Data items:
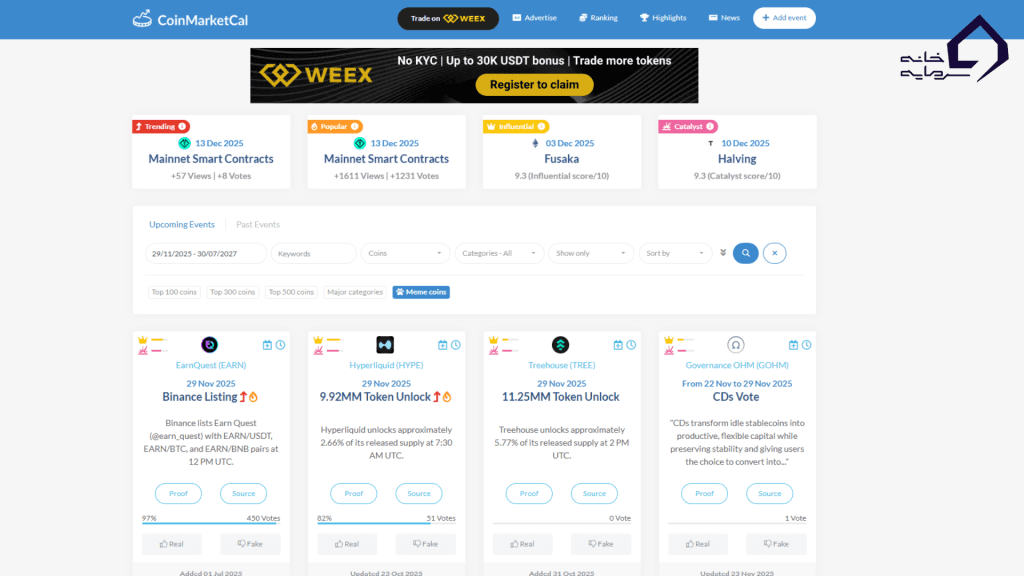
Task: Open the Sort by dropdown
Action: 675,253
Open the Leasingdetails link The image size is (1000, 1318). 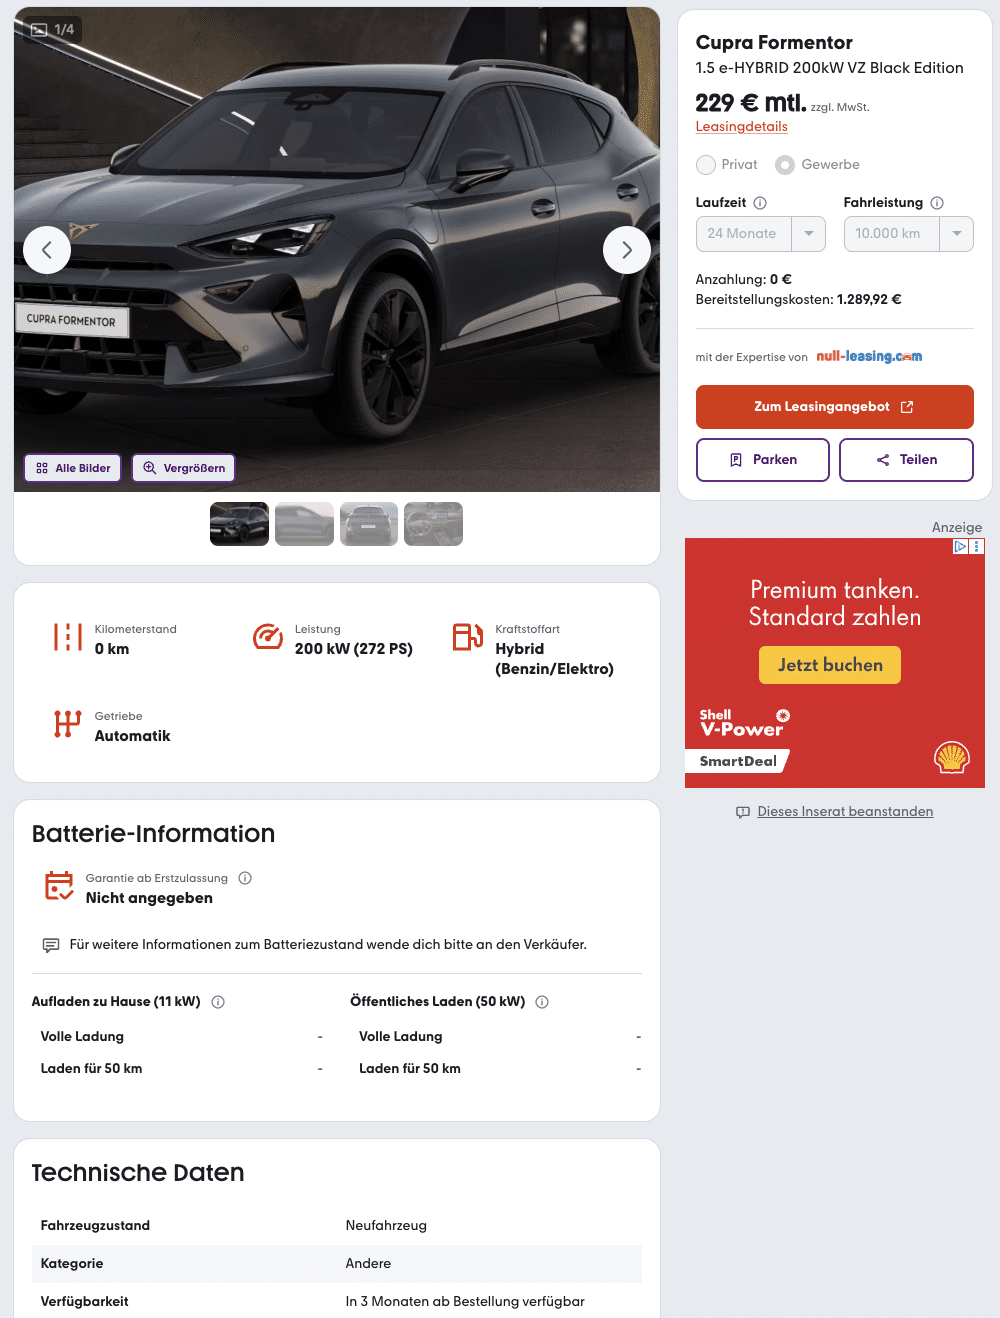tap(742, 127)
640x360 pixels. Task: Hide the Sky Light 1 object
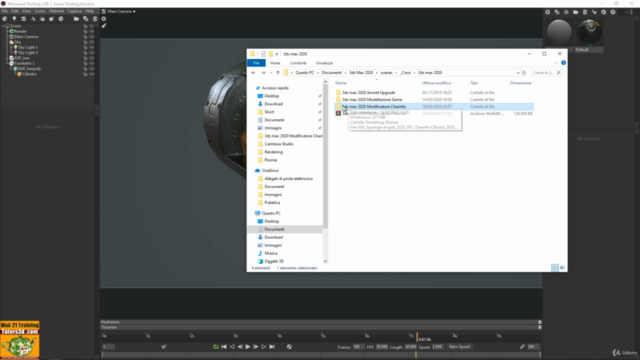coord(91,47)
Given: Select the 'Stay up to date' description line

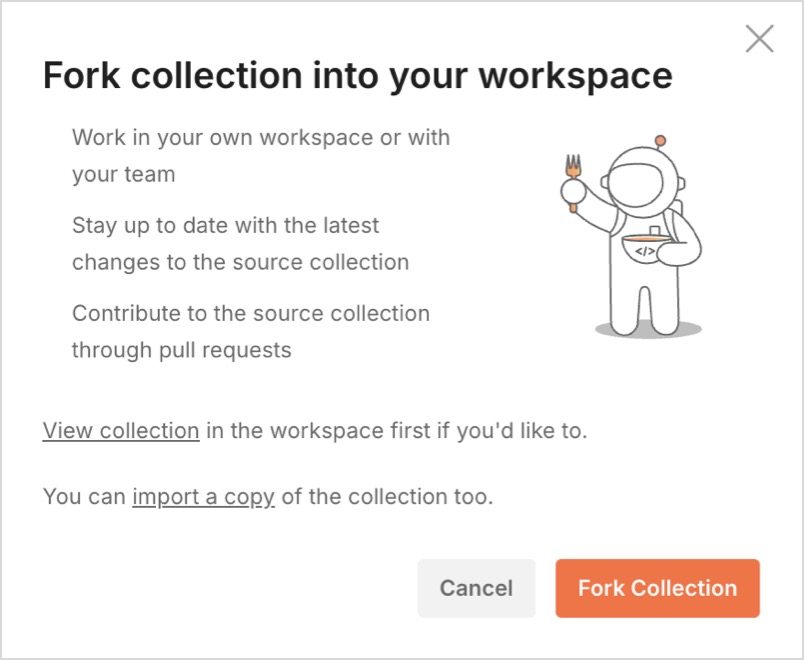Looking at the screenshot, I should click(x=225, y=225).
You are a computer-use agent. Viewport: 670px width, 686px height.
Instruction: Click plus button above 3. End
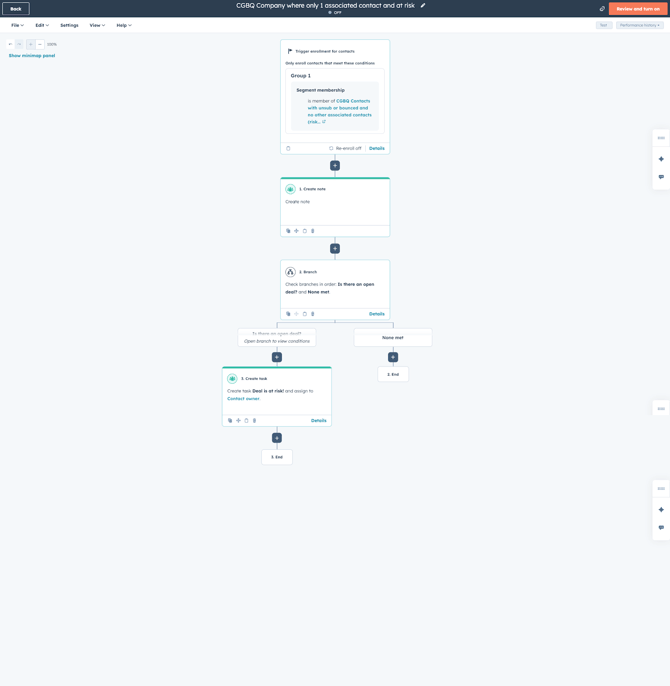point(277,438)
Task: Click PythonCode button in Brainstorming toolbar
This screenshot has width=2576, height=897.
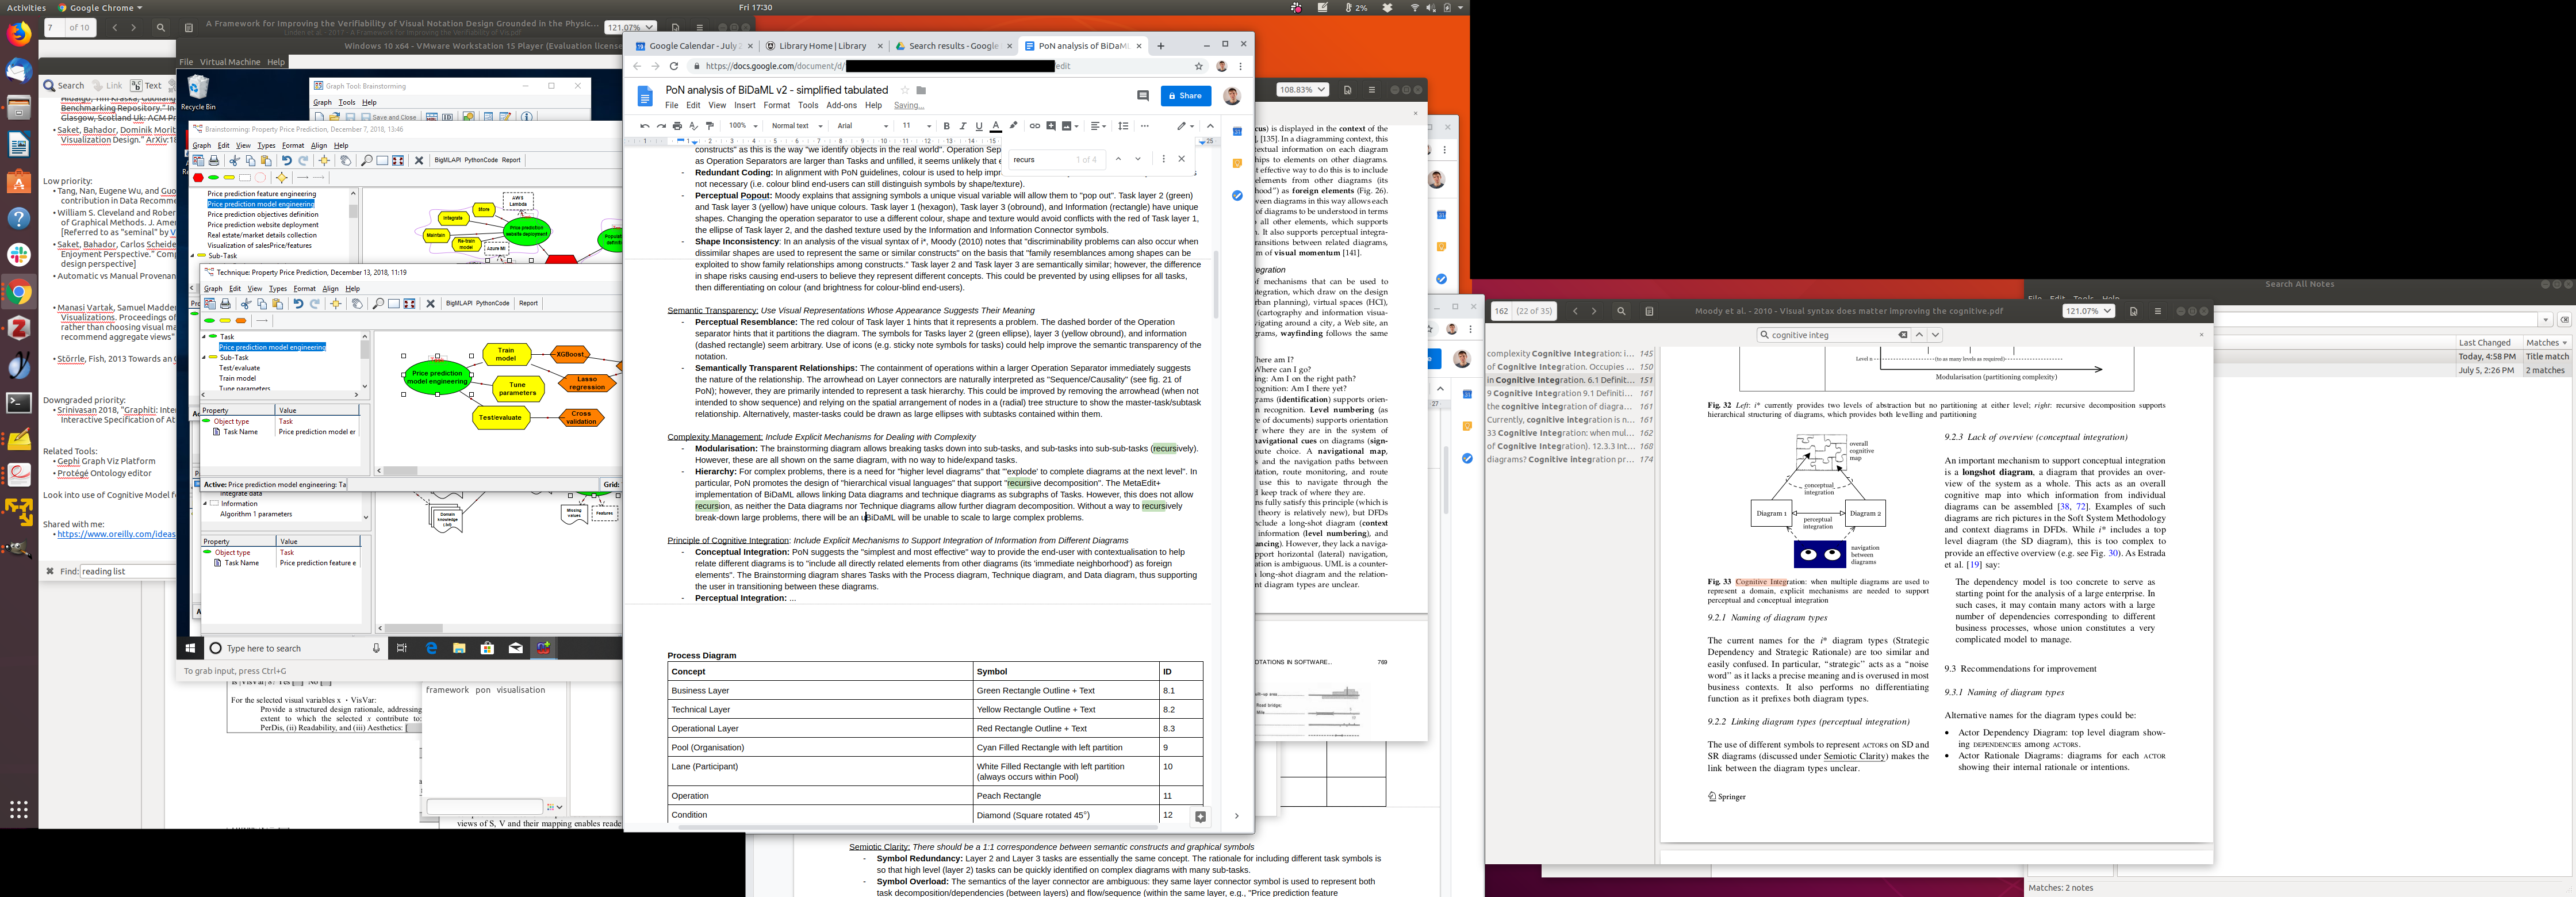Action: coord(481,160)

* Problem statement
Copy the items word for word, starting with the line that contains "You are a computer-use" and going on through the end of the data items. Leave the pictures out of your copy.

* Written response
You are a computer-use agent. Viewport: 670px width, 686px height.
Instruction: Click plus button above 3. End
point(277,438)
Task: Click PythonCode button in Brainstorming toolbar
This screenshot has width=2576, height=897.
Action: coord(481,160)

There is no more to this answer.